▼

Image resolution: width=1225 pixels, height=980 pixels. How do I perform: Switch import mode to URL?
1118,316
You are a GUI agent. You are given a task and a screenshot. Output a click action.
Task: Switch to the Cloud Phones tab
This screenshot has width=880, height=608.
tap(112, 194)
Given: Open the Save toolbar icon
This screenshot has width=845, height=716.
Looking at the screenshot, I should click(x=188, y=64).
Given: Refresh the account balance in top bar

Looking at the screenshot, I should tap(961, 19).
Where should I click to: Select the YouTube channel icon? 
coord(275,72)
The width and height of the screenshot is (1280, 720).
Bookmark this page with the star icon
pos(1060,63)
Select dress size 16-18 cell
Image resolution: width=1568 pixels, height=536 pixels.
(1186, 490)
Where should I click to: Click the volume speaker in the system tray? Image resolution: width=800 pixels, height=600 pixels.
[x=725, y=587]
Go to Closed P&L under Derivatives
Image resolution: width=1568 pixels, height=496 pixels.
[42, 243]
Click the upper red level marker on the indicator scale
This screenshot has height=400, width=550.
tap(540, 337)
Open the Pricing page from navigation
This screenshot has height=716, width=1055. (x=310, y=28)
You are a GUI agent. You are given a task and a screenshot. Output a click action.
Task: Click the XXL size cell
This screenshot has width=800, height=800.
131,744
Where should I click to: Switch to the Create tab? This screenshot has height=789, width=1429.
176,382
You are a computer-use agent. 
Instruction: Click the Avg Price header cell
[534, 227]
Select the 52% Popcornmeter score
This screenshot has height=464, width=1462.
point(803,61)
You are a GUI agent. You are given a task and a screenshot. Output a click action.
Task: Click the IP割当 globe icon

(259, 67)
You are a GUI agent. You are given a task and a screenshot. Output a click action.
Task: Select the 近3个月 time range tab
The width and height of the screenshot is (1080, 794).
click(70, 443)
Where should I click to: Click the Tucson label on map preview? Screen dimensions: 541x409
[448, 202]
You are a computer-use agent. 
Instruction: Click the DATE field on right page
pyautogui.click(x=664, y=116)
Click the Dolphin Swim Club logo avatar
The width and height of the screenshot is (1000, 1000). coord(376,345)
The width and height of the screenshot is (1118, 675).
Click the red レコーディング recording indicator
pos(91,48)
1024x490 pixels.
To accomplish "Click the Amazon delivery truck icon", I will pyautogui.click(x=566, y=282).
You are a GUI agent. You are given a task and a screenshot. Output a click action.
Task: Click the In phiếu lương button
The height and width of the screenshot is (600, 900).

▲

Return only those lines of the records that contain the string "size".

▶ [Solution for this problem]
Select dress size 16-18 cell
Task: Click the XXL size cell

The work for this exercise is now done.